The Paradise Valley Community Food Bank purchased turkeys and other holiday staples three months ago to avoid supply chain disruptions, said Kay Norris, executive director. But Rodgers said even ordering in time hasn’t always worked because of ongoing supply chain issues.

“We have seen loads canceled and that means the truck did not arrive. We ordered the food and it did not arrive,” Rodgers said.

On top of all that, food banks said they are seeing fewer donations in these inflationary times.

Norris said that for the first time in 30 years, the Paradise Valley Community Food Bank had to send out 1,500 fundraising letters soliciting donations that typically flow through the door.
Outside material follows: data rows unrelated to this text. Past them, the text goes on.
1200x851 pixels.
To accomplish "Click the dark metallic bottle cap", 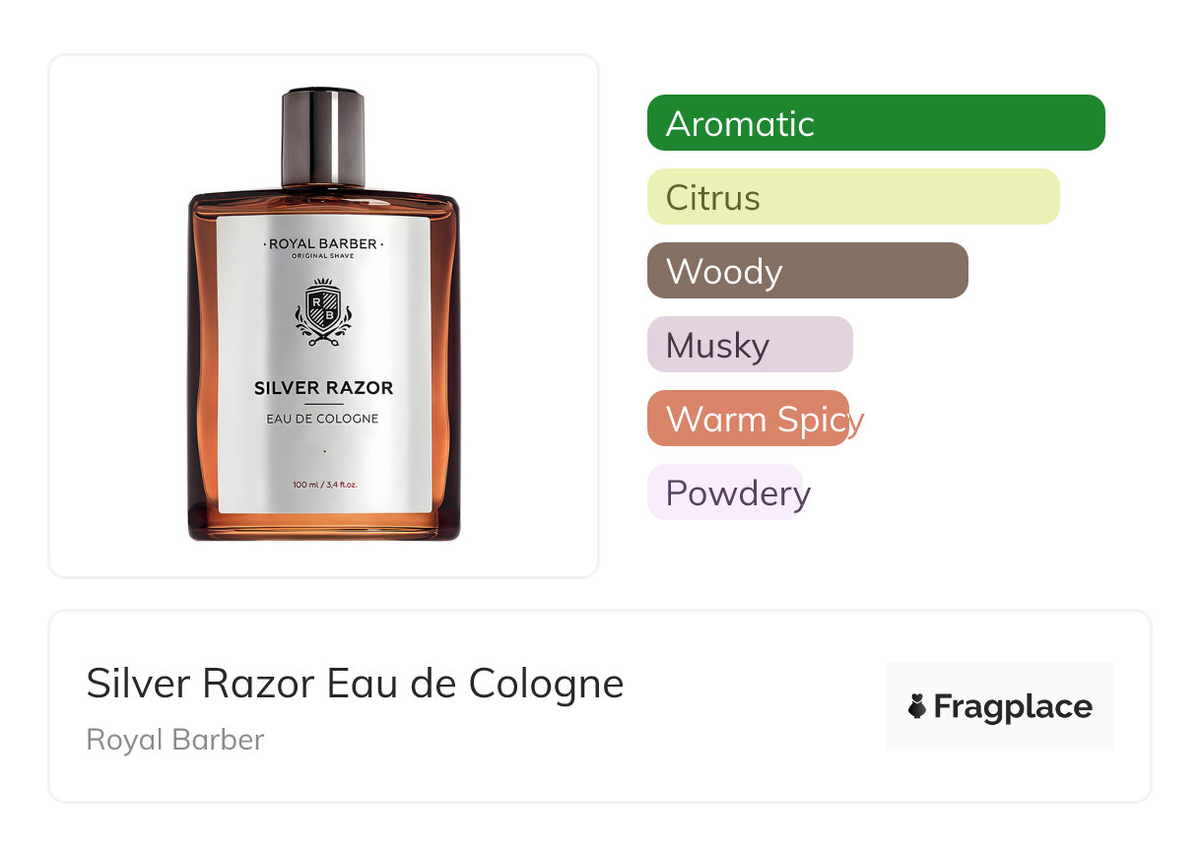I will click(x=323, y=138).
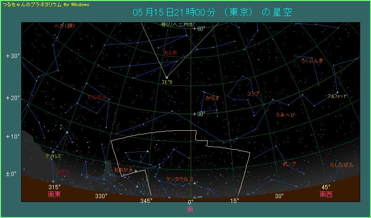Click the うみへび constellation label
This screenshot has width=371, height=218.
click(x=285, y=115)
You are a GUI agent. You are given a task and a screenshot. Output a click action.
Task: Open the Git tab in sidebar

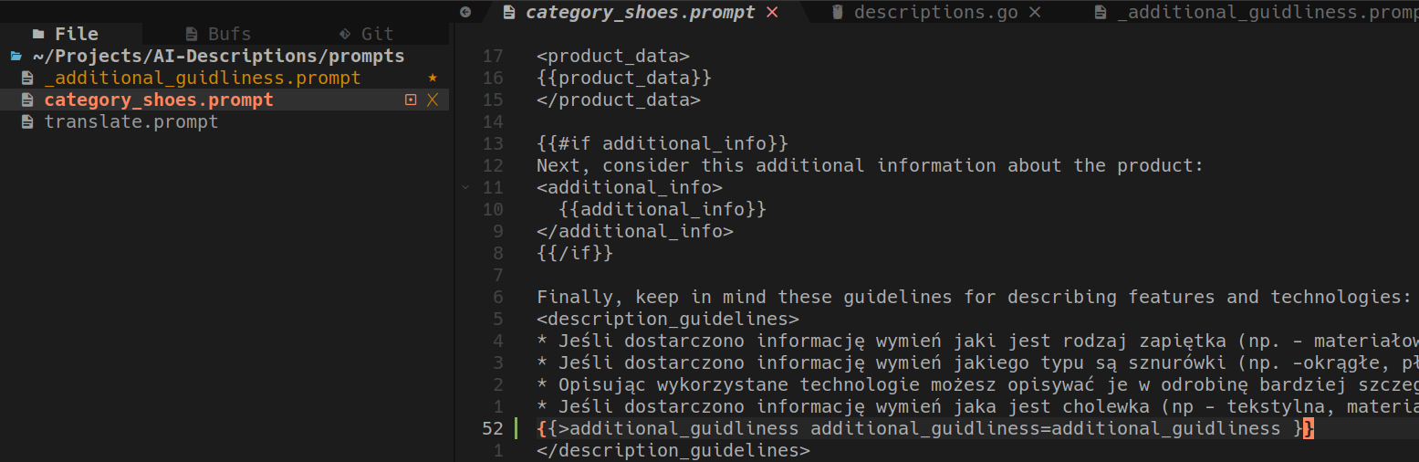click(366, 34)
“Our donations, food donations, and cash donations are not quite keeping up with the increase in our service numbers,” Norris said.

Officials are quick to remind people that Arizona offers a dollar-for-dollar tax credit for donations to charitable organizations, worth up to $400 for individuals or $800 for married couples, according to the Arizona Department of Revenue.

They also note that there are other ways to give. For those who cannot make a donation of food or cash this holiday season, food banks suggest starting a food drive or volunteering at your local food pantry.

“If there are people that have some extra time, whether it’s during the holidays or throughout the entire year, we really welcome them,” Baptiste said. “That’s equally important as some of the food or financial donations that they might have.”

Despite the struggles, officials said they are still optimistic that the holiday spirit will push people to donate, citing the typical spike in donations during the holidays.

“We’re still hopeful for a strong holiday donation season both in terms of food and funds … we’re hopeful that people still remember that there are people struggling to put food on their table,” said Rodgers.